With the rise and development industries of artificial intelligence, data annotation has also become an emerging industry. In daily work and life, data labeling has been used in many scenarios. So, which industries need data labeling? Let’s introduce it below.
What is Data Labeling?
Data labeling refers to the process of identifying unstructured data for training machine learning models. Today, we are surrounded by vast amounts of raw data, which can be in a variety of formats, including images, video, and text. Machine learning models use appropriately labeled data to recognize objects, understand emotions and perform functions such as driving or speaking.
Which industries need data labeling?
High-quality data annotation can generate real data for machine learning. Deep learning applications can be used for data labeling in many industries, including autonomous driving, medical AI (employment), finance, business, and more.
1. Autonomous driving
Data annotation services are a way to help self-driving technology by labeling images of a car’s environment.
2. Medical artificial intelligence
Annotating medical data includes labeling medical imaging data in order to detect abnormalities and diagnose diseases. This is done to improve the health of patients.
3. Business
Data annotation in commerce allows experts to classify e-commerce content using various attributes to enhance customer experience and efficiency.
4. Geospatial Technology
Public sector data annotation provides solutions for sensitive data processing at satellite, drone and aerial levels. This is efficient, effective and user-friendly.
5. Finance and insurance
Data annotators organize relevant information from large amounts of unstructured visual data to automate manual processes and procedures.

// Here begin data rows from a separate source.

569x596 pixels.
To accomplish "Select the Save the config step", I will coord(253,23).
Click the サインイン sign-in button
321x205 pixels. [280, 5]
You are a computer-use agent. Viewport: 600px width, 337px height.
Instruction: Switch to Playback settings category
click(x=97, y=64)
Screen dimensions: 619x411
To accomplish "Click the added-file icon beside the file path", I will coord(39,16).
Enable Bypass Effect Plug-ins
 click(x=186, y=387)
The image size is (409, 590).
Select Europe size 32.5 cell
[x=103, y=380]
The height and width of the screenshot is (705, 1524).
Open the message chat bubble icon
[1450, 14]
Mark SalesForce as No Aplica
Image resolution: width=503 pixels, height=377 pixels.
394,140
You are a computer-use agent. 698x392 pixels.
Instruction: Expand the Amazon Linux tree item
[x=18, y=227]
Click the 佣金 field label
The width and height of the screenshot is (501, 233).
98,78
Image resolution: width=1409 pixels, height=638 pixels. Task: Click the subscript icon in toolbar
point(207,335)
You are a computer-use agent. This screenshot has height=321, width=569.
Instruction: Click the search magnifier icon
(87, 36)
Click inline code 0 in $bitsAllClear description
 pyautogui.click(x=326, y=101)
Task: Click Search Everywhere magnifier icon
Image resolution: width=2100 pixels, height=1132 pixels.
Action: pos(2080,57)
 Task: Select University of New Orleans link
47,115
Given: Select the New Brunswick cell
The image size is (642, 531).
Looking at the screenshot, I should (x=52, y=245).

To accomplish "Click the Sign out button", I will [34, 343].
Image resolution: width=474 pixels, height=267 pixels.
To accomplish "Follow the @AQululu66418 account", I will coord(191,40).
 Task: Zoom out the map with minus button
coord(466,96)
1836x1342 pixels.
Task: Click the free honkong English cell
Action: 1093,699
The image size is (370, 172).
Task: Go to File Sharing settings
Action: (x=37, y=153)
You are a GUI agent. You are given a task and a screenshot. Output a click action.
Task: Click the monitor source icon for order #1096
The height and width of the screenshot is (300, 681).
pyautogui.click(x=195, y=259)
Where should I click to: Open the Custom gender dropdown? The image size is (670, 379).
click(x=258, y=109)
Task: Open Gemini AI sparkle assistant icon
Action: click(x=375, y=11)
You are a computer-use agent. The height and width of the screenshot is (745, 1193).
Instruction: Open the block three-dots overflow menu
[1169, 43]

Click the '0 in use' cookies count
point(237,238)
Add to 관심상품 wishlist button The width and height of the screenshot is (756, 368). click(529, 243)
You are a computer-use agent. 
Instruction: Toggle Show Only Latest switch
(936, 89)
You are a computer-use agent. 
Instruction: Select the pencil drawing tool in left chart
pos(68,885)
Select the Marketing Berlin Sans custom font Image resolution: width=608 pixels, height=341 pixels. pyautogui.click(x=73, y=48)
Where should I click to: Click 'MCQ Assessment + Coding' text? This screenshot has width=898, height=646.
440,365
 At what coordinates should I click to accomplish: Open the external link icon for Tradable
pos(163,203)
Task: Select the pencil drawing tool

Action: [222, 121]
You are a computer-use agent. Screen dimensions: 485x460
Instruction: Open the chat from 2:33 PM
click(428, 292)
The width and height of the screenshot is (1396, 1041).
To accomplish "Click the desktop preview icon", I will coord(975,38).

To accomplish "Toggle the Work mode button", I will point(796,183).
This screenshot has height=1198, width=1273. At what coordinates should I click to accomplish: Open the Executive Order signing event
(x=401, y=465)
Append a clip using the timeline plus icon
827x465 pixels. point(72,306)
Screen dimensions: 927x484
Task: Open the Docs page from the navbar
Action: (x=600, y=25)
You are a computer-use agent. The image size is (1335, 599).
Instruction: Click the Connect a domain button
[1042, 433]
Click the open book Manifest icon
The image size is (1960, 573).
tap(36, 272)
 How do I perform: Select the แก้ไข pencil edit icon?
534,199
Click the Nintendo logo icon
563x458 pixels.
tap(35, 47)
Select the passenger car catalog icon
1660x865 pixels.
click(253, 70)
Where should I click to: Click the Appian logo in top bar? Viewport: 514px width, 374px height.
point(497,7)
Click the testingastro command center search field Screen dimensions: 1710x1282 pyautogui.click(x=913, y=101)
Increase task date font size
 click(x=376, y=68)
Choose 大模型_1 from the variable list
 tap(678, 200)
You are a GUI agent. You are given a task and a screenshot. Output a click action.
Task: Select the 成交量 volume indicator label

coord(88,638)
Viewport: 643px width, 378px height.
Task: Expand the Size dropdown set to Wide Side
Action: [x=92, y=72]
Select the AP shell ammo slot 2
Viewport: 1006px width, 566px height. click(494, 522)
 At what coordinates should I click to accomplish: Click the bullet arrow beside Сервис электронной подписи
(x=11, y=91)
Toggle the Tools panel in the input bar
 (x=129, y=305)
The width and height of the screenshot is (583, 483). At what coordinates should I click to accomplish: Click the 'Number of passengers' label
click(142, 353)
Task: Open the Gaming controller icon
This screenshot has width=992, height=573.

Data annotation is a key factor in the effectiveness of any AI model, because the only way for image detection AI to recognize faces in photos is to label a large number of photos with the word “face” in them. A machine learning model does not exist without labeled data. The main purpose of data labeling is to label data, and labeling data is the first step in every data flow. Data annotation is critical to artificial intelligence and machine learning, both of which bring enormous value to humanity. Today, data labeling is no longer just a job that can be done purely by humans, and technology orientation will put forward higher requirements for industry talents.